3Q/September Financials Out and Volume Improving

Three Months Ended September 30, 1998 versus September 30, 1997:

The Company continues to operate its TV Station with revenues
for the three months ended September 30, 1998 (Current Period)
of $24,475, compared to the three months ended September 30,
1997 (Prior Period) of $136,049, a decrease of $111,574, or
456%. Revenues from the television segment have decreased
significantly, comparatively speaking, due to key employee
turnover. Management's focus is on the television segment and
sales from the programming library, which it expects to increase
over the next six months.

The Company's general and administrative costs decreased from
$179,412 for the prior period compared to $84,900 for the
current period, for a net decrease of $94,512, or 53%. The
decrease is due principally to write-offs of uncollectible
accounts receivable of approximately $82,000 in the prior
period. The Company experienced a net loss of $2,989,507 for
the prior period compared to a net loss of the current period of
$259,254, or an increase of $2,730,253. The majority of the
loss is attributable to the write-off of the Company's
investment in joint venture of $2,000,000. A reversal of the
gain recognized in the first quarter of the prior period was
made for $931,962 because the Company wrote-off its investment
in the joint venture, which generated this gain.

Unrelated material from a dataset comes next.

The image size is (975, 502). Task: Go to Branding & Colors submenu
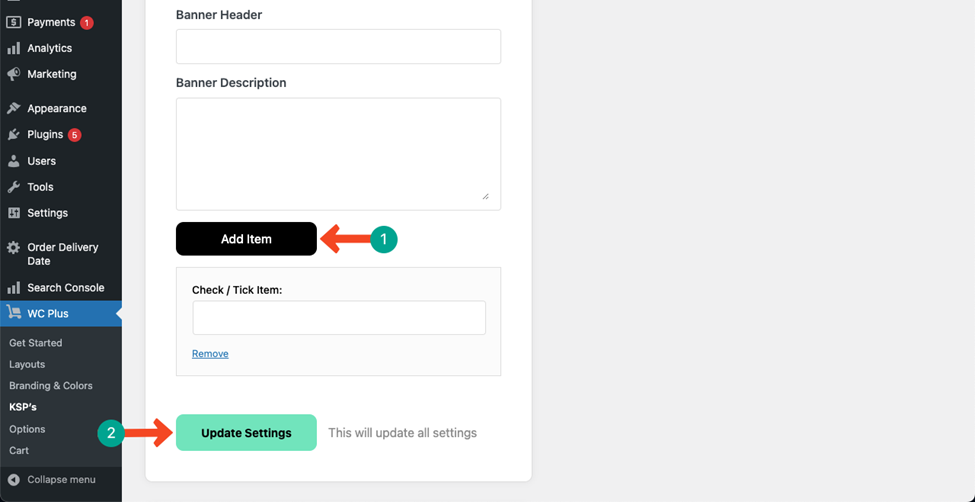tap(51, 386)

Nine Months Ended September 30, 1998 versus September 30, 1997:

The Company continues to operate its TV Station with revenues
for the nine months ended September 30, 1998 (Current Period) of
$69,276, compared to the nine months ended September 30, 1997
(Prior Period) of $205,798, a decrease of $136,522, or 66%.
Management is still focusing on the television segment to
generate significant revenues.

Consulting and professional fees of the prior period of $360,725
have increased to $518,300 of the current period, for a net
increase of $157,575. Consulting and professional fees of the
prior period relate to the Company's attempt to inquire into the
possible acquisition or merger with other similar businesses in
1997, an effort the Company has primarily put an end to.
Consulting and professional fees of the current period relate to
shares issued for legal and consulting services to promote the
Company's television segment. The Company experienced a net
loss of $1,108,214 for the current period compared to the prior
period of $2,832,031, or an increase of $1,724,087. As
discussed above, the Company ended all of its joint venture
efforts, resulting in write-off of $2,000,000.

(2) Liquidity

The Company's liquidity position has improved over the quarter.
Working capital is a positive $17,105 at September 30, 1998,
compared to a negative of $40,865 at December 31, 1997. The
increase results from the Company's sale of common stock to meet
working capital needs. Total proceeds from the sale of common
stock for the three months ended September 30, 1998, was
$150,000. Cash flows has been impacted by the decrease in sales
over the periods. Management anticipates revenues to increase
and also intends to seek additional funding from private or
public equity investments to meet the increased working capital
needs, if necessary, in the next 12 months.